AROUND THE PARISH . . . The Adult Forum will meet this coming Sunday, and on October 13, 20, and 27, at 12:45 PM in the Lady Chapel. On Sunday, Father Jim Pace, assisted by Mr. John Sheehan, LMSW, director of ecumenical outreach services, Fifth Avenue Presbyterian Church, will present the first of four classes on the challenges faced by those without shelter or inadequate shelter here in New York . . . Dr. Timothy Pyper will play the service of Evensong on Sunday evening, October 6 . . . On Sunday, October 20, there will be a Guild Fair in Saint Joseph’s Hall. The members of the various parish guilds will be available to discuss their work and ministry. This Sunday, October 6, there will be a brief Planning Meeting for the Guild Fair. We will meet in Saint Benedict’s Study at 12:30 PM. All interested parties are invited to attend in order to prepare for the fair. The meeting should not take more than a few minutes . . . Flowers are needed for Friday, November 1, All Saints’ Day; Sunday, November 10 and 17. Please be in touch with Chris Howatt in the parish office if you would like to make a donation for one of these dates . . . Brother Damien and Brother Thomas will be away from the parish between Friday afternoon, October 4, and Wednesday, October 9. They will be in San Francisco for meetings and to attend the West Coast celebration of the centenary of the Society of Saint Francis . . . Father Gerth has been away from the parish this week attending the annual conference of the Society of Catholic Priests and spending a couple of days with family. He returns to the parish on Sunday evening and will be in the office Monday–Wednesday, October 7–9, He will then be away from the parish on vacation October 10–17 . . . Attendance at all Offices and Masses: Last Sunday 169.

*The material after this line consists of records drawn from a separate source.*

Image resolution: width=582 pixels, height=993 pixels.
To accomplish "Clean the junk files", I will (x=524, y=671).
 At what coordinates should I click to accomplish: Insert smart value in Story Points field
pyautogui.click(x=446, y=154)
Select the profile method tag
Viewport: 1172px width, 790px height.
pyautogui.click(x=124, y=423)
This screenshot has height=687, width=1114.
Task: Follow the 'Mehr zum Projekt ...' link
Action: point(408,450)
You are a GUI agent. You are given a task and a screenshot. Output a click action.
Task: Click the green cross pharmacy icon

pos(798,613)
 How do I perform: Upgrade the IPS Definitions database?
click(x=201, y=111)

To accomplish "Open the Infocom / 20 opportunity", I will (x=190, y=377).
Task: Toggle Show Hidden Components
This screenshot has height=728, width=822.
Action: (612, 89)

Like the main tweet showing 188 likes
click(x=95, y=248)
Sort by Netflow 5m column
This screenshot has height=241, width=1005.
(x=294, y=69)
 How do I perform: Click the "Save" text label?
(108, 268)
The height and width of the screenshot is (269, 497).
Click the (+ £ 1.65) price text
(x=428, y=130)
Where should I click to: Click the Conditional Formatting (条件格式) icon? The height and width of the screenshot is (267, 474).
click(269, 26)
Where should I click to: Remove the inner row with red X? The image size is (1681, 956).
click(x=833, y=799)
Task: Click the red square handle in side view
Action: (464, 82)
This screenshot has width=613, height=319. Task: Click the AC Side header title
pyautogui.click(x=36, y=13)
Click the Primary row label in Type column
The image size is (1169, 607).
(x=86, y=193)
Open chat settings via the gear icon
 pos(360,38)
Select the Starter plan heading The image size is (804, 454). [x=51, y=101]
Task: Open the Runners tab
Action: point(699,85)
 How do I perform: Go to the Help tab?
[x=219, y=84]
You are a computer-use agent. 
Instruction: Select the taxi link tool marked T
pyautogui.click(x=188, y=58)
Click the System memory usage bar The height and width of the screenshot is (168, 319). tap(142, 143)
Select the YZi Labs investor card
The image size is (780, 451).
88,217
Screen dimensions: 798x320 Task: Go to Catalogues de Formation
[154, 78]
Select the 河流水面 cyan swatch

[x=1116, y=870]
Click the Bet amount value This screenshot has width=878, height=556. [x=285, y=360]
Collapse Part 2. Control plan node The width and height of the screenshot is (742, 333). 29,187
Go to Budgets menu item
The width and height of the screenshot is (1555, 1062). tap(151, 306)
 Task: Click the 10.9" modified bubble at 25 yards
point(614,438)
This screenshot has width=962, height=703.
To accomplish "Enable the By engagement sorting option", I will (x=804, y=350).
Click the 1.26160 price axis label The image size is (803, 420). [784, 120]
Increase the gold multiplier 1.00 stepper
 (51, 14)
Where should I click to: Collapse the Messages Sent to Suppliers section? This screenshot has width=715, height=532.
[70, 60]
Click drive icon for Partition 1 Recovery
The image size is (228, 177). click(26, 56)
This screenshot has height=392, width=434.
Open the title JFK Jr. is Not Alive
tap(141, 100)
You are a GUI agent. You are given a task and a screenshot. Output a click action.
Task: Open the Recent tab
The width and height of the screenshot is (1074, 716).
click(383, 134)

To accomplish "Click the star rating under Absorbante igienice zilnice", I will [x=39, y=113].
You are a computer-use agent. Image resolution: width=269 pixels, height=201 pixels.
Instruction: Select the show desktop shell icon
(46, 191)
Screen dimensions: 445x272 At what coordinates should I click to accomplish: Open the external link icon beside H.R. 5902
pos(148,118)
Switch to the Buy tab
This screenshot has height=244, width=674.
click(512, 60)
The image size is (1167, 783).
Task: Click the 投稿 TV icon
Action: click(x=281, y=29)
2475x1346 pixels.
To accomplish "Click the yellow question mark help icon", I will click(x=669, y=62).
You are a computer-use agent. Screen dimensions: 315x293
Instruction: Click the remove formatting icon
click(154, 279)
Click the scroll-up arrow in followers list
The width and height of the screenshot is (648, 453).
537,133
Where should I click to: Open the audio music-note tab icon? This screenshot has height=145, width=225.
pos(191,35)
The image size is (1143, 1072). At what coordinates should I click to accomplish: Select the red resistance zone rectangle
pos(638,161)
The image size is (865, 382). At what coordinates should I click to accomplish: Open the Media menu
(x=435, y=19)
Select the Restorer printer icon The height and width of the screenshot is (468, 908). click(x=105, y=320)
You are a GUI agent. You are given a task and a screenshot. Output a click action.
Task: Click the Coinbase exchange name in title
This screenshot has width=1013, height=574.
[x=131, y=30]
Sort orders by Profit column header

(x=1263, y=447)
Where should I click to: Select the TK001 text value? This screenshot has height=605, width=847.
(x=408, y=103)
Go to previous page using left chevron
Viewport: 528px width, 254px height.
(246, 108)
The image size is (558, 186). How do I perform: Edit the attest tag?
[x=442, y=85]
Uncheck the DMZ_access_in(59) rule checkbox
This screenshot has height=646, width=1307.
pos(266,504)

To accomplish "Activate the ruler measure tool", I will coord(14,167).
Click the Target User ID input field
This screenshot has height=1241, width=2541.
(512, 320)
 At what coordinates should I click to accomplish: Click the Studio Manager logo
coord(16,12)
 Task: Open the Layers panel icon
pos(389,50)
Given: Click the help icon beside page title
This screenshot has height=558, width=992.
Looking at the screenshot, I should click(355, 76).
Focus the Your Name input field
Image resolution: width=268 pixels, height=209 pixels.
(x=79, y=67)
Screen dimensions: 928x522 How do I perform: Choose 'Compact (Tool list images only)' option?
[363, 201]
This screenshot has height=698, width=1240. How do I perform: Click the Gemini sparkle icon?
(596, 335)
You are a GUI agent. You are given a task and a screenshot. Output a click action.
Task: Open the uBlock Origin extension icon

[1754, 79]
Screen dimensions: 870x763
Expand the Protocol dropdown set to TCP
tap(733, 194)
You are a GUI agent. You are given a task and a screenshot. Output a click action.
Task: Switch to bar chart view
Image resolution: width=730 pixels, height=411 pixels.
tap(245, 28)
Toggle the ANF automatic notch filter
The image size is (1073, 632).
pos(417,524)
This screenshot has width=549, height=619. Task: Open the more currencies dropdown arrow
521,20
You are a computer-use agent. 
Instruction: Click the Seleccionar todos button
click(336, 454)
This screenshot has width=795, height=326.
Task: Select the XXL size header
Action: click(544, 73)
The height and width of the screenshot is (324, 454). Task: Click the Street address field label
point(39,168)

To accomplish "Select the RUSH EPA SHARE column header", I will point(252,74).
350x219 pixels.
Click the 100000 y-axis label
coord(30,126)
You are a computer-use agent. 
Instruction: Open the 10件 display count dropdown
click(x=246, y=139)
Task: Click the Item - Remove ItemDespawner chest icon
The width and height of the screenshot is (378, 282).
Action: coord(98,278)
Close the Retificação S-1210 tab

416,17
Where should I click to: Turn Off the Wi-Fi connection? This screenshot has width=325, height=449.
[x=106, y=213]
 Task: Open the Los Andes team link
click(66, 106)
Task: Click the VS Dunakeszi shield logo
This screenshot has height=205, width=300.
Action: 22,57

ABOUT THE MUSIC ON SUNDAY, OCTOBER 6 . . . We welcome the choir’s return on Sunday morning. Clark Anderson will be the guest organist and music director at the Solemn Mass on Sunday. The musical setting of the Mass this morning is the four-voice Missa Octavi Toni by the Italian Baroque composer Antonio Lotti (1667–1740). Lotti was born in Venice, his father Matteo having been Kappellmeister at Hanover at the time. Lotti’s career took shape at Saint Mark’s, Venice, where he was an alto singer, organist, and eventually maestro di cappella from 1736 until his death four years later. In addition to his well-known church music—Masses and cantatas—Lotti composed madrigals and about thirty operas, some of which were produced in Dresden where he was employed from 1717 to 1719. Lotti’s liturgical compositions retain Renaissance characteristics but also bear evidence of the emerging baroque styles in approach to harmony and functional bass. His Missa Octavi Toni is a setting for four voices and, while polyphonic in construction, may well be more tonal than modal in harmonic conception. It disposes the liturgical text clearly and efficiently.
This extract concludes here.